April 29, 2019

Machine learning models have demonstrated a vulnerability to adversarial perturbations. Adversarial perturbations are minor modifications to the input data that can cause machine learning models to output completely different predictions but that are not perceptible to the human eye.

Here’s an example (with the jupyter notebook) of what that looks like: In the figure below, after a very small perturbation (middle image) is added to the panda image (right), the neural network model returns recognizes the perturbed image (left) as a bucket. However, to a human observer, the perturbed panda looks exactly the same as the original panda.

Adversarial perturbation poses certain risks to machine learning applications that can have potential real-world impact. For example, researchers have shown that by putting black and white patches on a stop sign, state-of-the-art object detection systems cannot recognize the stop sign correctly anymore.

This problem is not only restricted to images: speech recognition systems and malware detection systems have all been shown to be vulnerable to similar attacks. More broadly, realistic adversarial attacks could happen on machine learning systems whenever it might be profitable for adversaries, for instance, on fraudulent detection systems, identity recognition systems, and decision making systems.

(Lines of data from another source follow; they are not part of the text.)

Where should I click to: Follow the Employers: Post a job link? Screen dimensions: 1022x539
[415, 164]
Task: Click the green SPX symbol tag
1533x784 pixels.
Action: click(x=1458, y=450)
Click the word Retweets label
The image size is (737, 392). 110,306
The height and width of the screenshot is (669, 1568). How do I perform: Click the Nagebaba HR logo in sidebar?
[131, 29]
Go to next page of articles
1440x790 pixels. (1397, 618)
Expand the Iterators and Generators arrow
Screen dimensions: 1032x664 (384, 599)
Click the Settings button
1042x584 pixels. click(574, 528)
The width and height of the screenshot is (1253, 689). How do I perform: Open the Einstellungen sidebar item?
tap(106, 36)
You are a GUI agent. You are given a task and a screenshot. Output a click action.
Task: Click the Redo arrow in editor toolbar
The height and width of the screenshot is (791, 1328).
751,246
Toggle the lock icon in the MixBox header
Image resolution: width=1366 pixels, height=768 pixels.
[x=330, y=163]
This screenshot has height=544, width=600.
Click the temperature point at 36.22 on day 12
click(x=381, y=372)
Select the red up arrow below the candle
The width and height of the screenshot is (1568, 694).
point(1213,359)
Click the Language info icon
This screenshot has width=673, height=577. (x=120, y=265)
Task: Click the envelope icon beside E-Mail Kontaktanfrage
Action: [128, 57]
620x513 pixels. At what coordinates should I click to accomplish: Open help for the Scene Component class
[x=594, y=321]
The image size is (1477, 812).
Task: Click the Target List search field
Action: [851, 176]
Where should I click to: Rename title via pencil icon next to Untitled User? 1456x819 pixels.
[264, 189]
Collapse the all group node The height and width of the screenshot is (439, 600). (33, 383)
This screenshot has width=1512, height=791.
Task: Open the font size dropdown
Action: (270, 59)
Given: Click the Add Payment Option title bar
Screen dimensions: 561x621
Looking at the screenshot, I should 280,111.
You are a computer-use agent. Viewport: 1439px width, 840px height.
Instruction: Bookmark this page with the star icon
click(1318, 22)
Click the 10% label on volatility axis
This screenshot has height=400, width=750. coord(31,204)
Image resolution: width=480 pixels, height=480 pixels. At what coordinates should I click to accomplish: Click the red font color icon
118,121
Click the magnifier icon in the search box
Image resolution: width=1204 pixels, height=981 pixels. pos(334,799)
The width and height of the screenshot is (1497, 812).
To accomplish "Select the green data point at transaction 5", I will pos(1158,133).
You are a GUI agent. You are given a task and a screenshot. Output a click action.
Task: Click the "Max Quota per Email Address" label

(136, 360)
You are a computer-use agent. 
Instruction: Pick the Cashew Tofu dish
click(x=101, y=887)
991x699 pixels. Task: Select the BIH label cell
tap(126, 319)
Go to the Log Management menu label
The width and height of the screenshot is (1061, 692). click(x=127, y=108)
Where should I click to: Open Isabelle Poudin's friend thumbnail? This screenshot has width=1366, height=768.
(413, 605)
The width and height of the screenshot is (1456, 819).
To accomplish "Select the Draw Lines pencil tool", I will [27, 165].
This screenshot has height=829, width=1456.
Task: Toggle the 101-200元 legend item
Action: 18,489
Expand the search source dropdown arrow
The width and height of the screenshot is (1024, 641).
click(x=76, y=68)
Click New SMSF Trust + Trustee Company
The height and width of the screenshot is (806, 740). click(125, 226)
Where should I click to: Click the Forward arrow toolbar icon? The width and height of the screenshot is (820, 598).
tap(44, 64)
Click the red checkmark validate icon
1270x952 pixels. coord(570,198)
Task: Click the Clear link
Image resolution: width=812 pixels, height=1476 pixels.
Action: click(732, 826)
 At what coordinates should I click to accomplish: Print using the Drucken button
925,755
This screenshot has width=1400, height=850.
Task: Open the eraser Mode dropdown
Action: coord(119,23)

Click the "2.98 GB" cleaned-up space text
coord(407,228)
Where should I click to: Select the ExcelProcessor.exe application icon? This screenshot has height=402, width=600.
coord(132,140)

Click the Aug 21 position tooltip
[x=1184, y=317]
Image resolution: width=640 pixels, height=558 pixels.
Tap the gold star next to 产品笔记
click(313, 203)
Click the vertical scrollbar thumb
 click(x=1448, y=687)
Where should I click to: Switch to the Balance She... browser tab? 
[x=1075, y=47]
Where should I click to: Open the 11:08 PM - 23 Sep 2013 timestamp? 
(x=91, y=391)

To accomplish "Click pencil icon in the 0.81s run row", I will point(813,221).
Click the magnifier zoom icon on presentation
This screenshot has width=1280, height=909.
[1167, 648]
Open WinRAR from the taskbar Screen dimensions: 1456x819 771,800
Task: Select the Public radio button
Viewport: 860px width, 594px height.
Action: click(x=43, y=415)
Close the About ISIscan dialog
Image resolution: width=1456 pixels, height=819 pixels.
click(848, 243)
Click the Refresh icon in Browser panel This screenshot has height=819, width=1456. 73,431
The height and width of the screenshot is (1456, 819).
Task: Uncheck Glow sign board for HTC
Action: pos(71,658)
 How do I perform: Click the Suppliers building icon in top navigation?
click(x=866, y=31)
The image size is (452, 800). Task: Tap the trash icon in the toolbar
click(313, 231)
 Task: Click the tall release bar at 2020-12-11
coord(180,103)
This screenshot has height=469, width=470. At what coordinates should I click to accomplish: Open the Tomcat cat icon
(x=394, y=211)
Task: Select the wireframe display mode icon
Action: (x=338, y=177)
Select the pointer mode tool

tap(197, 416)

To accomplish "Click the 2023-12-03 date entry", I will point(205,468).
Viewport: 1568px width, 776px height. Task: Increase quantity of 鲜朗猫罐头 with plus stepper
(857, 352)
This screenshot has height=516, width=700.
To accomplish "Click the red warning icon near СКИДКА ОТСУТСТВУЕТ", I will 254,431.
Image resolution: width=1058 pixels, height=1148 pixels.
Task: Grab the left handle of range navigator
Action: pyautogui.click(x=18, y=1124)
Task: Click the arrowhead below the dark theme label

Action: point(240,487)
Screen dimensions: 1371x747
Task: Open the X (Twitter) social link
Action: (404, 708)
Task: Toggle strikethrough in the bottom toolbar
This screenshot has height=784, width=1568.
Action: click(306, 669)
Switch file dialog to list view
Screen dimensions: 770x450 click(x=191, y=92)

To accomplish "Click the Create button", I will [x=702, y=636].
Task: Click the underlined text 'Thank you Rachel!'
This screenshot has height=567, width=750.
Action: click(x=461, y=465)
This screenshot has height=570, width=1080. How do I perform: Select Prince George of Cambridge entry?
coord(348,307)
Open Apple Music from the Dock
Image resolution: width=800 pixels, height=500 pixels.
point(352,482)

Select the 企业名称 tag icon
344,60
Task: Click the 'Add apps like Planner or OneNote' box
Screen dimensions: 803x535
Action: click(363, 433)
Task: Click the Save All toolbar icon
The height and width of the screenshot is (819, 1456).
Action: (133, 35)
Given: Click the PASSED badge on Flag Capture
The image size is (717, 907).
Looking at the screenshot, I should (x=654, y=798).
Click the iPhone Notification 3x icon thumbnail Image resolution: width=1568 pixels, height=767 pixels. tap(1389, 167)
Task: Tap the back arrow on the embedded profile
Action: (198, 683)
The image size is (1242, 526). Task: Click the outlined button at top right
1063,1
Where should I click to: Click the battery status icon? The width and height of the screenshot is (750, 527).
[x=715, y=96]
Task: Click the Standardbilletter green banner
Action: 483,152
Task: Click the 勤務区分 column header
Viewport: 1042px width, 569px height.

AdverTorch (repo, report) is a tool we built at the Borealis AI research lab that implements a series of attack-and-defense strategies. The idea behind it emerged back in 2017, when my team began to do some focused research around adversarial robustness. At the time, we only had two tools at our disposal: CleverHans and Foolbox.

While these are both good tools, they had their respective limitations. Back then, CleverHans was only set up for TensorFlow, which limits its usage in other deep learning frameworks (in our case, PyTorch). Moreover, the static computational graph nature of TensorFlow makes the implementation of attacks less straight forward. For anyone new to this type of research, it can be hard to understand what’s going on if the attack is written in static graph language.

Foolbox, on the other hand, contains various types of attack methods but it only supports running attacks image-by-image, and not batch-by-batch. These parameters make it slow to run and thus only suitable for running evaluations. At the time, Foolbox also lacked variety in the number of attacks, e.g. the projected gradient descent attack (PGD) and the Carlini-Wagner $\ell_2$-norm constrained attack.

In the absence of a toolbox that would serve more of our needs, we decide to implement our own. Creating a proprietary tool would also allow us to use our favorite language – PyTorch – which was not an option with the others.

Our aim was to provide researchers the tools for conducting research in different research directions for adversarial robustness. For now, we’ve built AdverTorch primarily for researchers and practitioners who have some algorithmic understanding of the methods.

We had the following design goal in mind:

- simple and consistent APIs for attacks and defences;
- concise reference implementations, utilizing the dynamic computational graphs in PyTorch;
- fast executions with GPU-powered PyTorch implementations, which are important for “attacking-the-loop” algorithms, e.g. adversarial training.

Resources permitted, we are also working to make it more user friendly in the future.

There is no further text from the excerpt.